**Task inputs**
+ + + + + + +

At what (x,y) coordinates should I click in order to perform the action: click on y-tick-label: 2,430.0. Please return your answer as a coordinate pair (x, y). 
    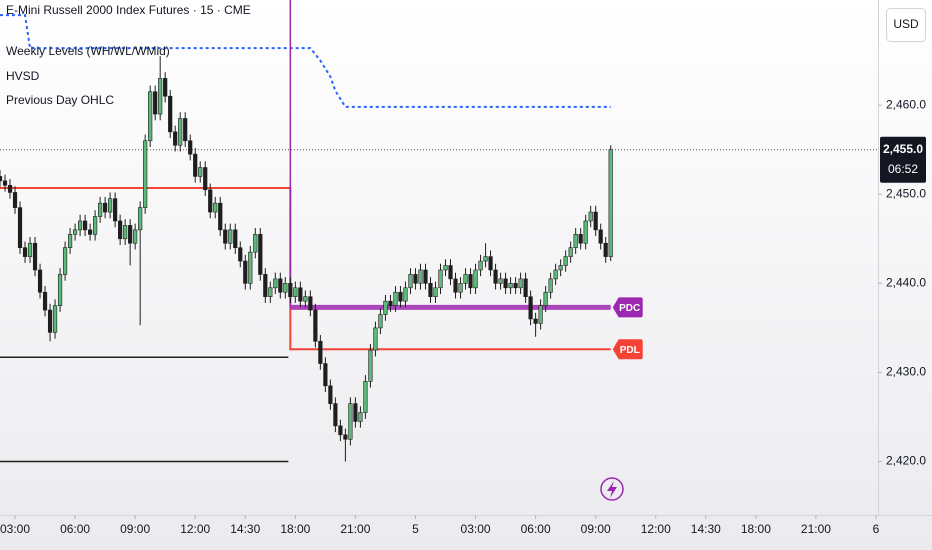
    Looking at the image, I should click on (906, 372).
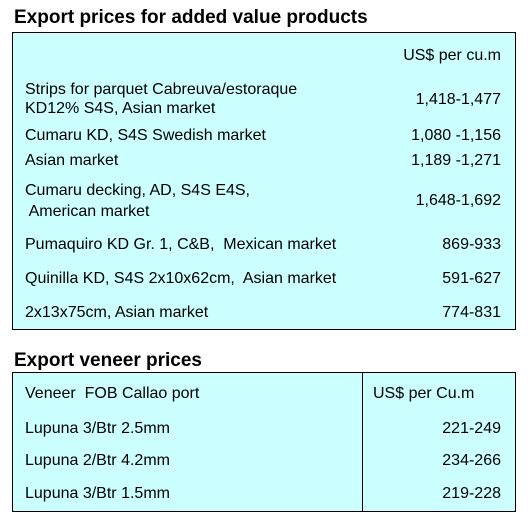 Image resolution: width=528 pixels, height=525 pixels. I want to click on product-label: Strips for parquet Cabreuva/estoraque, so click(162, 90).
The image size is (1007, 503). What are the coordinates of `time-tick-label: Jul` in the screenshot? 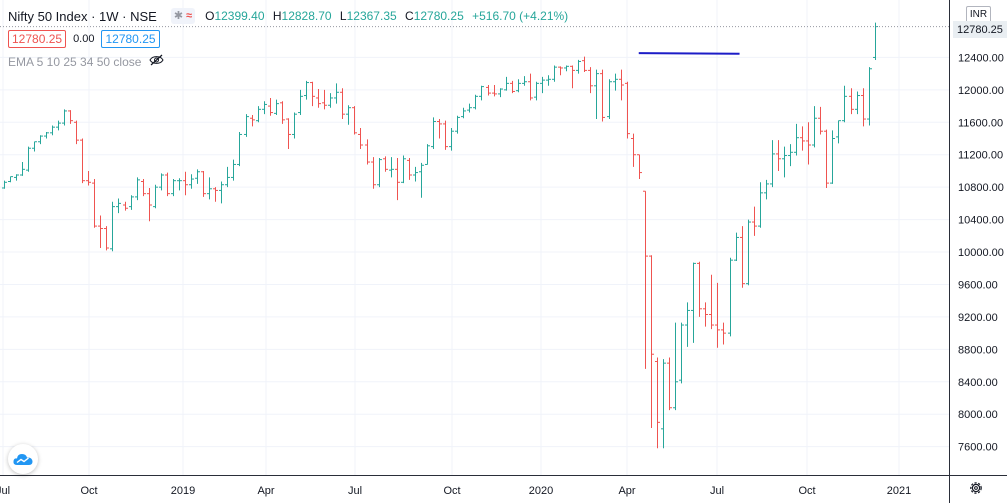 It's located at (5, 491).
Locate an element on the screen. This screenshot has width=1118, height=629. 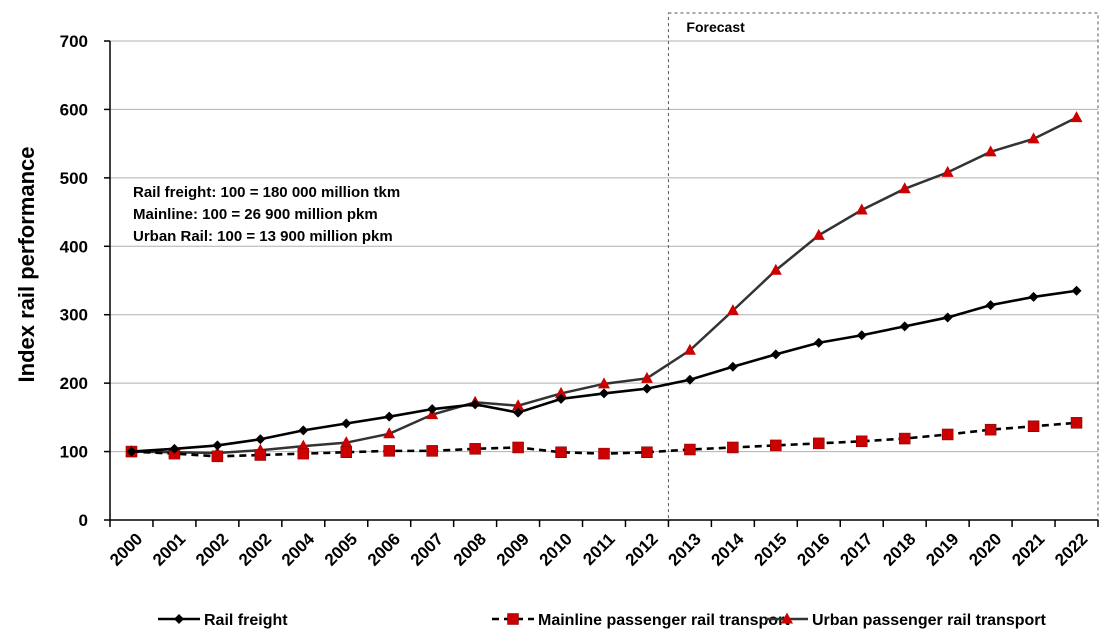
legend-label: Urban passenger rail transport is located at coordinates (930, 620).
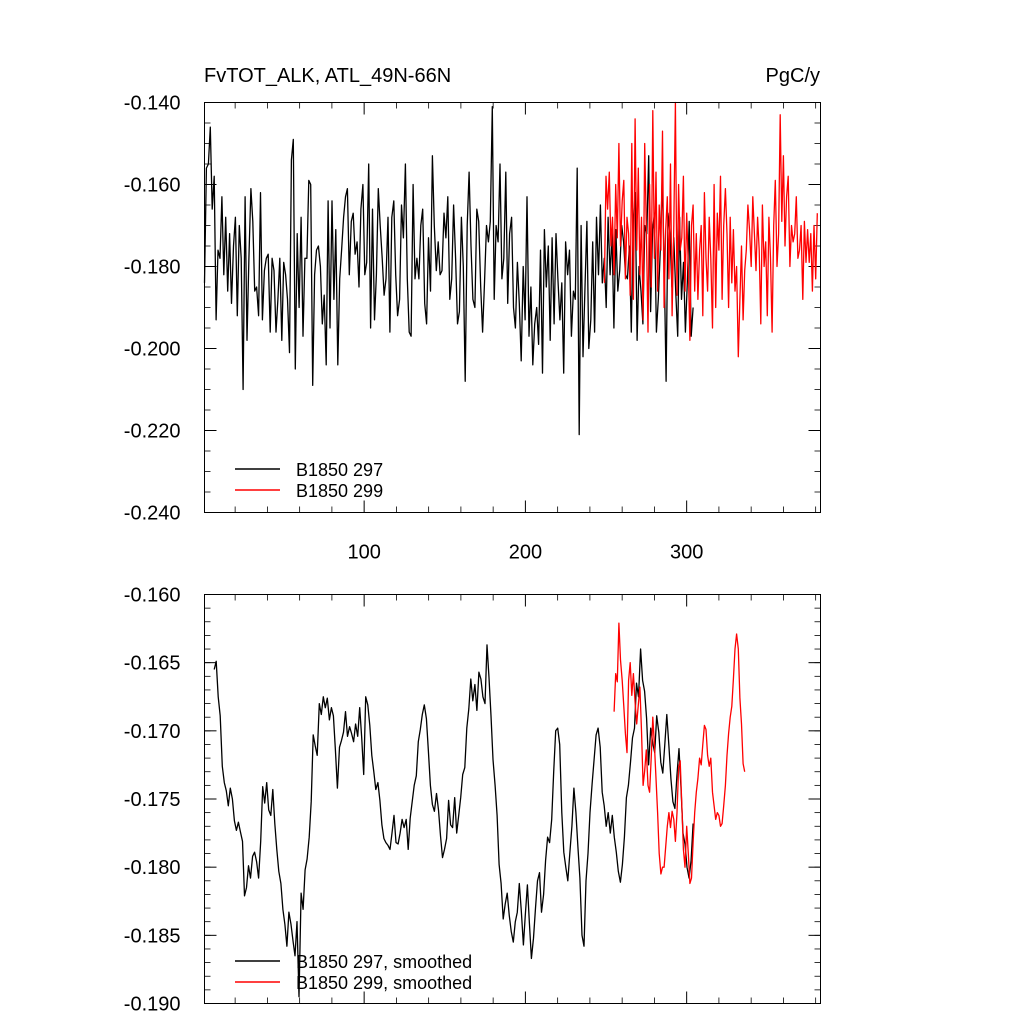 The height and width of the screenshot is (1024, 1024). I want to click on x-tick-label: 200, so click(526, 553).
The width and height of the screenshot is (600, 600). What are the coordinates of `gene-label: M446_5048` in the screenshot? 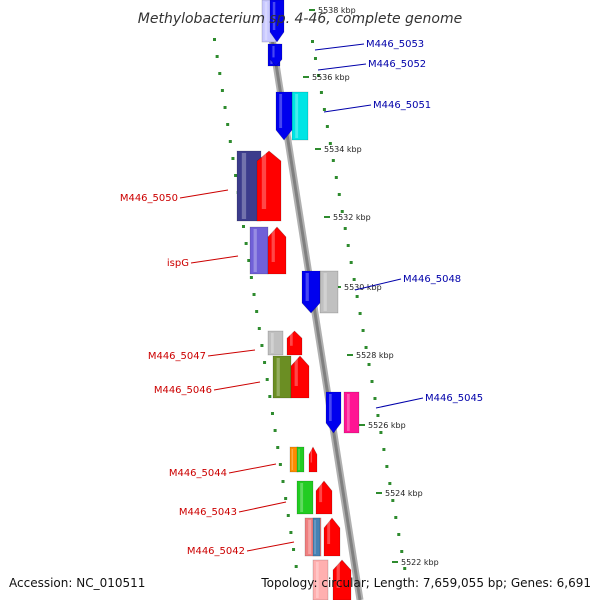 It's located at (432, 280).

+ + + + + + +

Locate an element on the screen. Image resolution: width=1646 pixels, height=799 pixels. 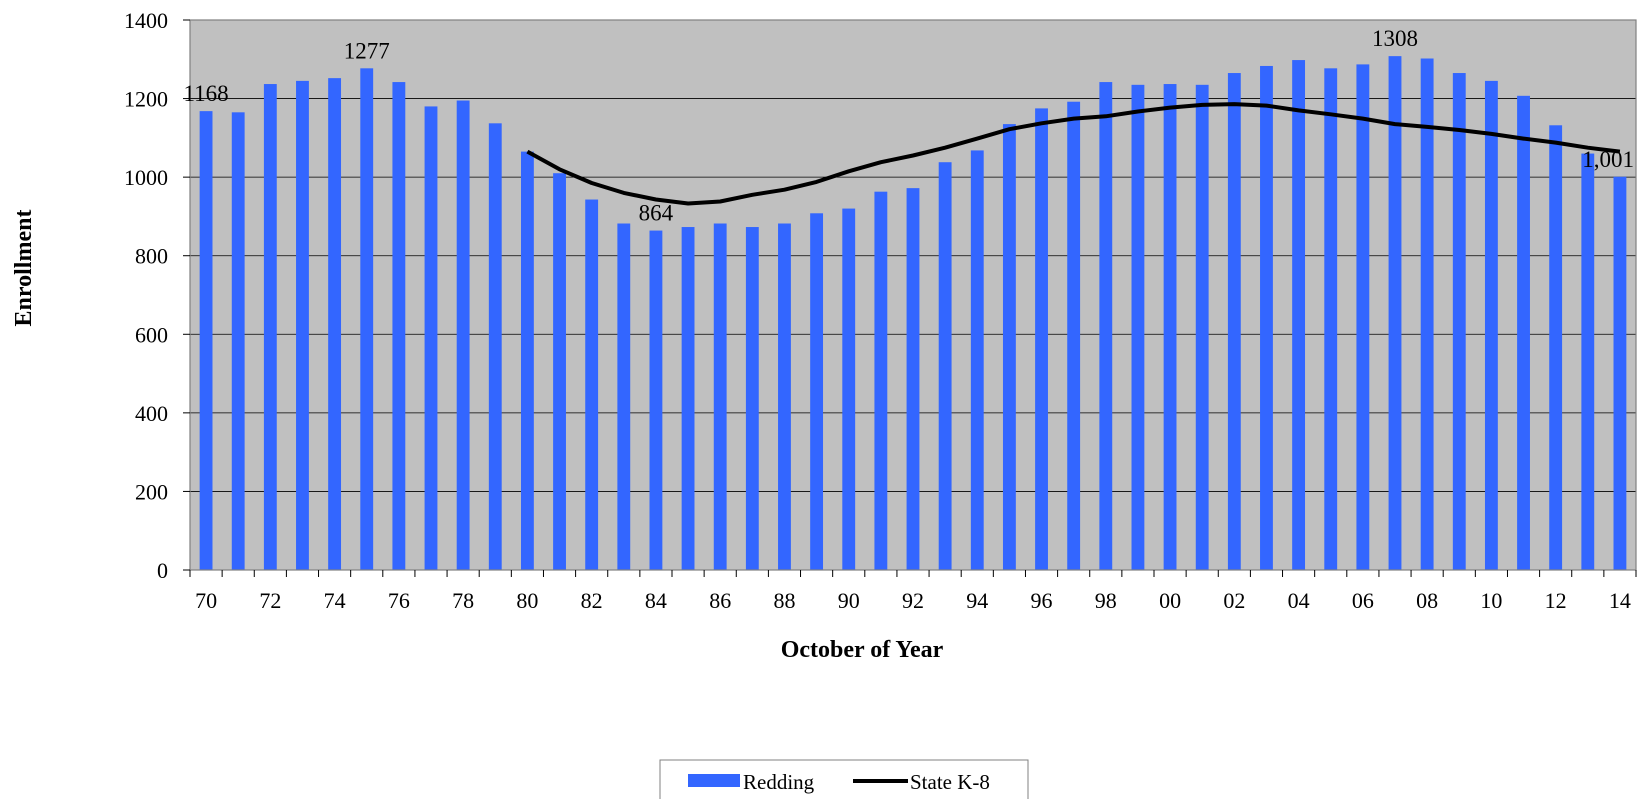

+ + + + + + +

**Exercise prompt**
Copy the listing from the line containing "At what (x,y)" through the line containing "Image resolution: width=528", including both of those lines, and omit the pictures.

**Response area**
At what (x,y) coordinates should I click in order to perform the action: click on y-tick-label: 2,430.0. Please return your answer as a coordinate pair (x, y). 
    Looking at the image, I should click on (906, 372).
 Image resolution: width=528 pixels, height=525 pixels. I want to click on product-label: Strips for parquet Cabreuva/estoraque, so click(162, 90).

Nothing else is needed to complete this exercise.